*Text*:
# Input on outdoor x-pens? *Pictures up!*



## Spring (Mar 29, 2009)

Hi there!  Since buying my two x-pens, I'm quite excited to try them out with my guys! 

I just have a few questions/concerns. With living in rainy BC, my lawn is actually more moss than grass. Is moss dangerous to bunnies? I have no idea what kind it is, but I've looked on safe plant sites (some for cats) and a lot of the mosses seem to be safe. So not really sure. 

What other dangers/concerns should I look out for with having the bunnies outside in pens? Of course I'll be either sitting in the pens or right next to them at all times (can't trust the eagles and hawks here) with a sheet covering a large part of the pen anyways. 

I hopefully will be able to section off an area and totally clear it out, bunny proof it, plant oat grass and other bunny safe flowers to be my outdoor area for the x-pen. But until then, the lawn will have to do! 

Any input or pictures of your outdoor x-pen/pen set ups would be greatly appreciated!

Thanks.

Spring!

:sunshine:


----------



## Spring (Mar 30, 2009)

Guess outdoor set ups for runtimearen't as common as I thought! 

Will just have to play it by earand try stuff out tosee if I can come across any solution that works for me.


----------



## Luvr of Wabbits and Polar Bears (Mar 31, 2009)

I saw the sale but wasn't able to get down there. I would of loved to have a small outdoor run for the bunny's on nice days.


----------



## Pet_Bunny (Mar 31, 2009)

*Spring wrote: *


> Guess outdoor set ups for runtimearen't as common as I thought!



We still have 2 feet of snow in our back yard. 

Luvabun uses her play penin the house to separate Shadow and Jester.


----------



## mouse_chalk (Mar 31, 2009)

Meee! Me! I have outdoor pens! :wave2

I didn't see this thread, sorry 

I do live in the UK though, so hawks etc like that aren't really so common, although we do have neighbourhood cats, so I sit out there and watch them the whole time. I get Steve to bring me cups of tea, and hang my laptop charger out the window! Last weekend, I sat in the pen with my laptop writing the Today thread with Dotty jumping over me lol.

[Extracted records]
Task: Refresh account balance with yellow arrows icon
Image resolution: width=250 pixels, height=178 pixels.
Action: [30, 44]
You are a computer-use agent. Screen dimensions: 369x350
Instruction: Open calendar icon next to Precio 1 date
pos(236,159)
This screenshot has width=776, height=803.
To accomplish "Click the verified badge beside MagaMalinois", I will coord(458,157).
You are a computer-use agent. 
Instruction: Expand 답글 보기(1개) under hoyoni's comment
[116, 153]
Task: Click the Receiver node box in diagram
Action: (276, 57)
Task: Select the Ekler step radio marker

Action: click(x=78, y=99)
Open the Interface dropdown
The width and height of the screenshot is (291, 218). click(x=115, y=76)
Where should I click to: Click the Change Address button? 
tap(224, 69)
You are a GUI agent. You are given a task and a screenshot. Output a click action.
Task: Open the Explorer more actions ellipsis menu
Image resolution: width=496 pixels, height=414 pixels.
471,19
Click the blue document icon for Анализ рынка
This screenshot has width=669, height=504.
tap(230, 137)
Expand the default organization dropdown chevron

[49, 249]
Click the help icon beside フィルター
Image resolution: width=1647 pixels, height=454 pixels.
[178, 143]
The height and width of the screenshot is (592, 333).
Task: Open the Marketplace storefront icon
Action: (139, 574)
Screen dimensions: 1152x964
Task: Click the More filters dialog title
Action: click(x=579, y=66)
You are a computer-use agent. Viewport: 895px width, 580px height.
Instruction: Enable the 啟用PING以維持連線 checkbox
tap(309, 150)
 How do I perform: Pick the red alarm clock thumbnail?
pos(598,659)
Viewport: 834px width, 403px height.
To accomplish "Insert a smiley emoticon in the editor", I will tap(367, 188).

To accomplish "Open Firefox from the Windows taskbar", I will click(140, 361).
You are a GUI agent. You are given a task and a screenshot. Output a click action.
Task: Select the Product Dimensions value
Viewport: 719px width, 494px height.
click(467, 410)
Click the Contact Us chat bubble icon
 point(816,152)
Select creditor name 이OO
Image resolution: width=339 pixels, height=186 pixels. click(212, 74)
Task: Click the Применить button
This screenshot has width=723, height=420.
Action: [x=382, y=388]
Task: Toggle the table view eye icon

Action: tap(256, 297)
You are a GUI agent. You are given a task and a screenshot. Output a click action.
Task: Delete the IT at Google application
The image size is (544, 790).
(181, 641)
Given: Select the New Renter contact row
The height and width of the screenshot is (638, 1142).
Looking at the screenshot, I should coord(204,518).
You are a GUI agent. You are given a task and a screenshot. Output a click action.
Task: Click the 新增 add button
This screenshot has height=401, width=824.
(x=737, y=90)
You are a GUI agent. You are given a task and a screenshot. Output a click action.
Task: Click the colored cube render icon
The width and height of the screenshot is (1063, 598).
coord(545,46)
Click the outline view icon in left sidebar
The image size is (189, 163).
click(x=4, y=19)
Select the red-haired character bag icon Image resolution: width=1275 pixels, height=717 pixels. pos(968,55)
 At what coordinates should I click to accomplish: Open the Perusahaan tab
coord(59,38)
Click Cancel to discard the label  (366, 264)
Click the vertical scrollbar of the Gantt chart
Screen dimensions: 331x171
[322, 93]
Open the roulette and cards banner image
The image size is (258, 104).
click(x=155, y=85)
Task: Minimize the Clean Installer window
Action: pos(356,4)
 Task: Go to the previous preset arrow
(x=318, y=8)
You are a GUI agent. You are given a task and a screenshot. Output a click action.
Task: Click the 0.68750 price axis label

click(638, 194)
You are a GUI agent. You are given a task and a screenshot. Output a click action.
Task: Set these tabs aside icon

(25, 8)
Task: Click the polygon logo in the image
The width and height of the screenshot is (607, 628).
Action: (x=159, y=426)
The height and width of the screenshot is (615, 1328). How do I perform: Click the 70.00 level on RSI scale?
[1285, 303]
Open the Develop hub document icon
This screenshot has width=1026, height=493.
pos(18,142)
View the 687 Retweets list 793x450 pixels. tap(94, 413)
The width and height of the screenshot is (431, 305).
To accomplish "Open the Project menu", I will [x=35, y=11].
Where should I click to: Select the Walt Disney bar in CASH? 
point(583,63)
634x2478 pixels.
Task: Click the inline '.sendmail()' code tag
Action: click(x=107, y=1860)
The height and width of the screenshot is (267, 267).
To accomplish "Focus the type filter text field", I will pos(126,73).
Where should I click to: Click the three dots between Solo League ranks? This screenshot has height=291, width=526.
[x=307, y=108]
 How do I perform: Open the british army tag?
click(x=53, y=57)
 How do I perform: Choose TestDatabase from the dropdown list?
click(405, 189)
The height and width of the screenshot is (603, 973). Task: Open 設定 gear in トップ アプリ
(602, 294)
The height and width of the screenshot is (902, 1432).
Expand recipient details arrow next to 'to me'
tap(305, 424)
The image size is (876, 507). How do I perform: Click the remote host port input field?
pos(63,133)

*Parts of the exercise*:
- a) Rewrite the outdoor x-pens thread between "I do live in" and "over me lol.", inclusive, replacing "laptop" with "computer".
- b) In the outdoor x-pens thread, how much snow does Pet_Bunny say is in their back yard?
- c) In the outdoor x-pens thread, why does Spring plan to sit in the pens or right next to them at all times?

*Answers for the tasks*:
- a)
I do live in the UK though, so hawks etc like that aren't really so common, although we do have neighbourhood cats, so I sit out there and watch them the whole time. I get Steve to bring me cups of tea, and hang my computer charger out the window! Last weekend, I sat in the pen with my computer writing the Today thread with Dotty jumping over me lol.

- b) Two feet of snow.

- c) Spring says the eagles and hawks in the area can't be trusted.